Квартира состояла из двадцати семи комнат и залов, не считая людских. Шесть гостиных, столовая, отделанная кленом, и столовая, отделанная резным дубом, концертный зал на триста мест, с эстрадой и роялем, фойе при нем, бильярдная, буфетная, три кабинета, шесть спален, две ванные комнаты – одна из них с бассейном – и много других, назначения которых я не знал. Гигантские люстры с множеством стеклянных подвесок, торшеры вышиной с деревья, мягкая мебель в чехлах, бесчисленные зеркала, хрустальные вазы вместимостью с бочку, ковры, гобелены, паркеты – в каждой комнате особого рисунка, потолки, расписанные ангелами, цветами, голыми наядами по синему, как синька, фону.
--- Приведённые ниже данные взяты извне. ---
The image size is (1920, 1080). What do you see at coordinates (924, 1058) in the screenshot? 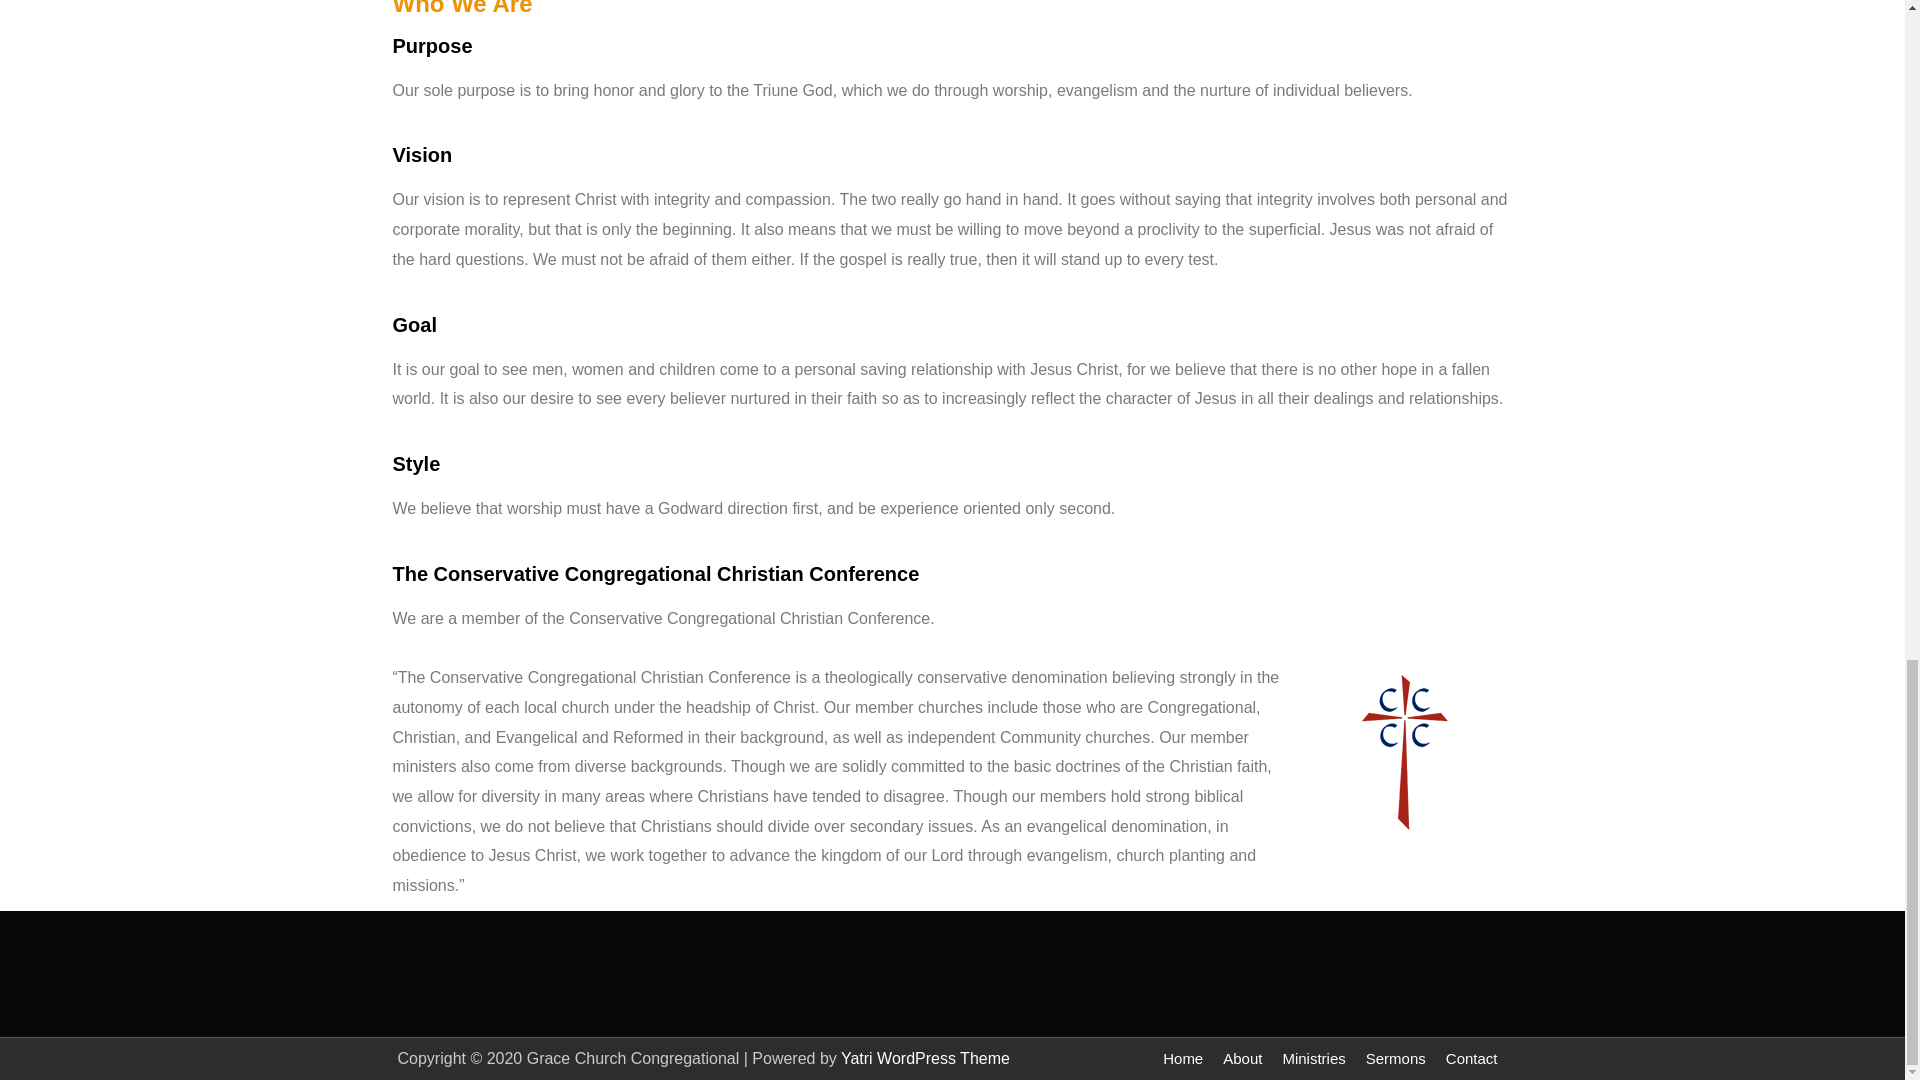
I see `Yatri WordPress Theme` at bounding box center [924, 1058].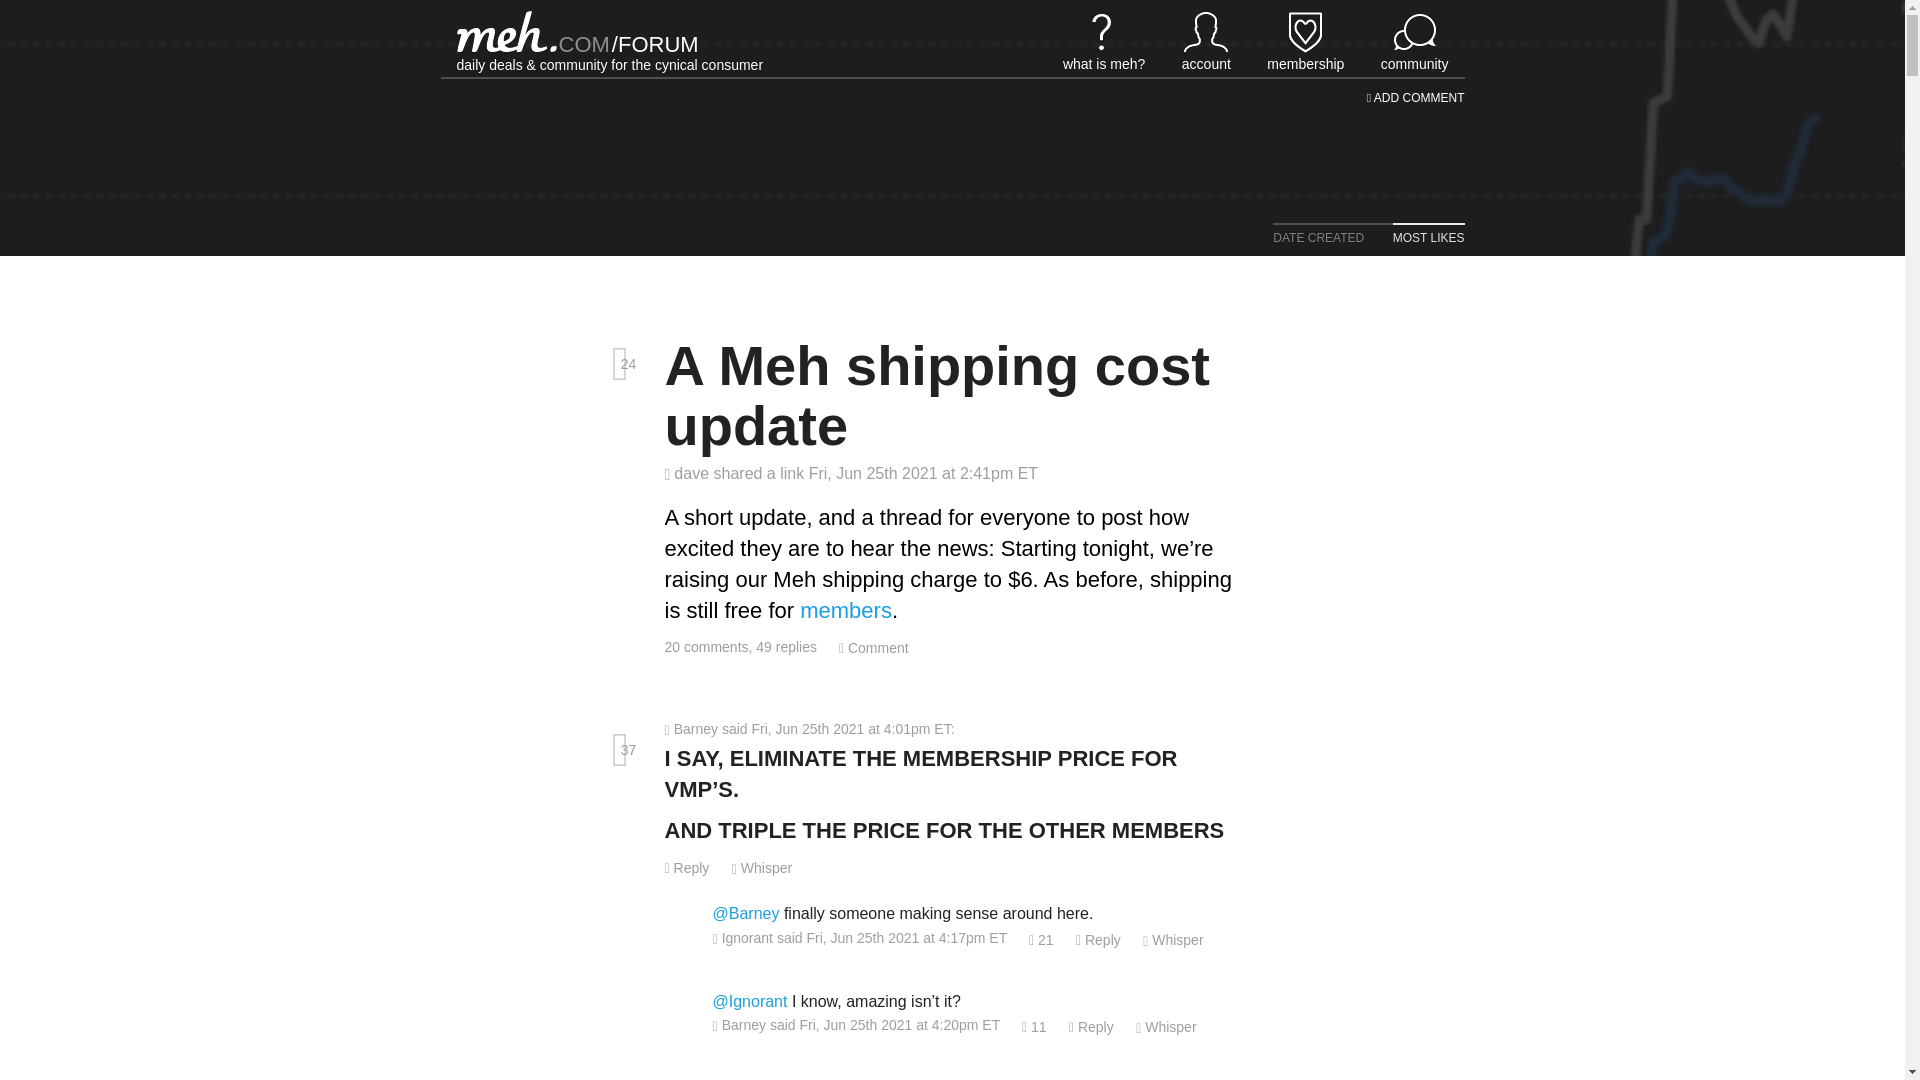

И вся эта немыслимая роскошь, все эти двадцать семь комнат предназначались только для трех человек, так как Алексеевых было всего трое – отец, мать и сын-подросток. Узнал я об этом от Марии Васильевны, их старшей горничной, по-прежнему жившей в одной из людских комнат и зачисленной в штат Дома просвещения на должность уборщицы.
Это была сухая, высокая, крепкая старуха с узкими, поджатыми губами. Она никогда ничего не убирала и не подметала. Но я постоянно натыкался на нее в самых разных концах Дома просвещения. На длинных ее ногах были мягкие войлочные туфли, и двигалась она бесшумно, как привидение. С утра до вечера обходила она все двадцать семь комнат. Она следила за всеми, не разжимая губ и никогда ни во что не вмешиваясь. Каждого посетителя провожала она долгим, внимательным взором. Там же, в людских, жили еще какие-то две женщины, совсем неприметные, и какой-то старичок с медными пуговицами на тужурке.